** Start SOURCE PASSAGE **

Another aspect we have to look at is how 3 months of data points for a battery can be consolidated to make one record corresponding to each variable. For this we have to resort to some suitable form of consolidation metric for each variable. What that consolidation metric should be can be finalized after exploratory analysis and feature engineering . We will deal with those aspects in detail when we talk about exploratory analysis and feature engineering phases.

The next important point which we have to deal with would be the labeling of the response variable. Since the business problem is to predict which battery would fail, the response variable would be classifying whether a record of a battery falls under a failure class or not. However there is a lacunae in this approach. What we want is to predict well ahead of time when a battery is likely to fail and therefore we will have to factor in the “when” part also into the classification task. This would entail, looking at samples of batteries which has actually failed and identifying the point of time when failure happened. We label that point as “failure point” and then look back in time from the failure point to classify periods leading to failure. Since the consolidation period for data points is three months, we can fix the “looking back” period also to be 3 months. This would mean, for those samples of batteries where we know the failure point, we look at the record which is one time period( 3 months) before failure and label the data as 1 period before failure, record of data which corresponds to 6 month before failure will be labelled as 2 periods before failure and so on. We can continue labeling the data according to periods before failure, till we reach a comfortable point in time ahead of failure ( say 1 year). If the comfortable period we have in mind is 1 year, we would have 4 failure classes i.e 1 period before failure, 2 periods before failure, 3 periods before failure and 4 periods before failure. All records before the 1 year period of time can be labelled as “Normal Periods”. This labeling strategy will mean that our predictive problem is a multinomial classification problem, with 5 classes ( 4 failure period classes and 1 normal period class).

The above discussed, labeling strategy is for samples of batteries within our data set which have actually failed and where we know when the failure has happened. However if we do not have information about the list of batteries which have failed and which have not failed, we have to resort to intense exploratory analysis to first determine samples of batteries which have failed and then label them according to the labeling strategy discussed above. We can discuss about how we can use exploratory analysis to identify batteries which have failed, in the next post. Needless to say, the records of all batteries which have not failed, will be labelled as “Normal Periods”.

** End SOURCE PASSAGE **
** Start DATA **

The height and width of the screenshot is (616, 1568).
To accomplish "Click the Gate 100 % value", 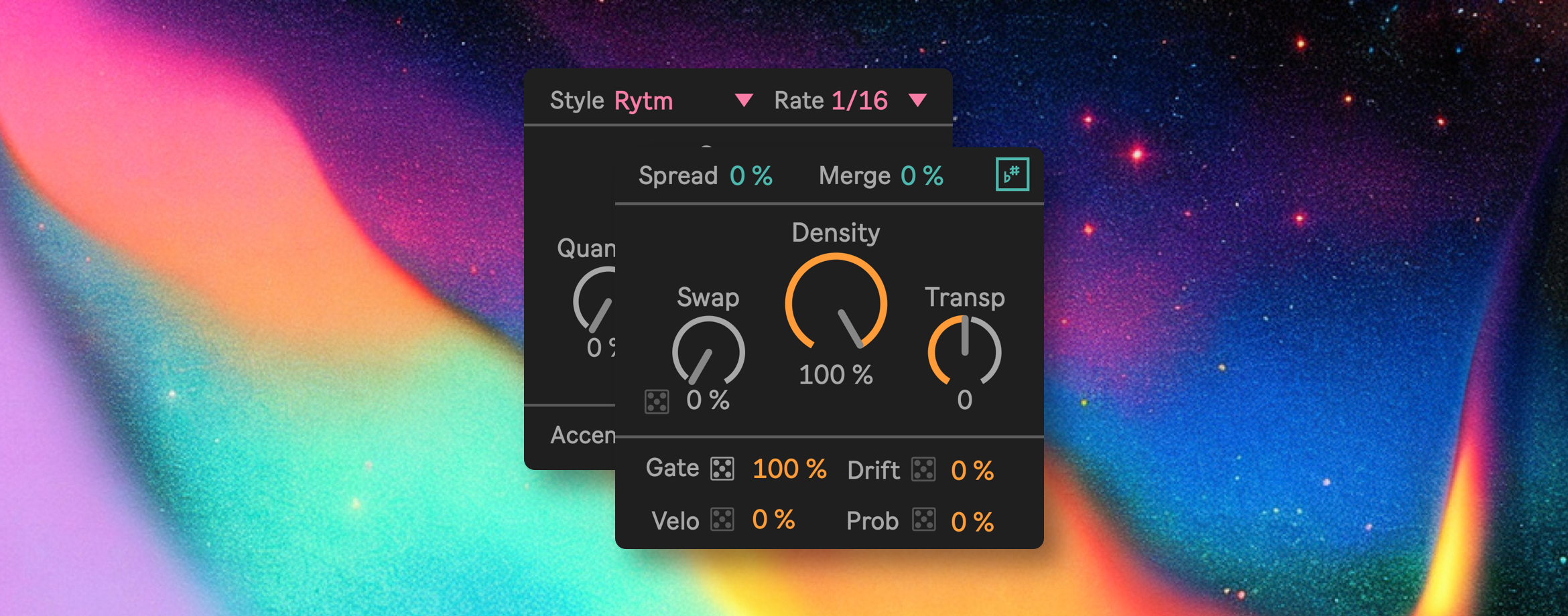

** End DATA **

» **WHAT TO WORK ON**:
- 1) Quote the stretch of the battery-failure passage from "Another aspect we" through "feature engineering phases.".
- 2) Summarize the battery-failure passage in two sentences.
The listing is separate material that has no connection to the battery-failure passage.

» **RESPONSES**:
- 1)
Another aspect we have to look at is how 3 months of data points for a battery can be consolidated to make one record corresponding to each variable. For this we have to resort to some suitable form of consolidation metric for each variable. What that consolidation metric should be can be finalized after exploratory analysis and feature engineering . We will deal with those aspects in detail when we talk about exploratory analysis and feature engineering phases.

- 2) Three months of data points for each battery are consolidated into one record per variable, and each record of a failed battery is labeled by how many three-month periods it falls before the known failure point, up to about one year. This yields four failure classes and one "Normal Periods" class for a five-class multinomial classification problem, though if it is unknown which batteries failed, exploratory analysis must first identify them, and all batteries that have not failed are labeled "Normal Periods."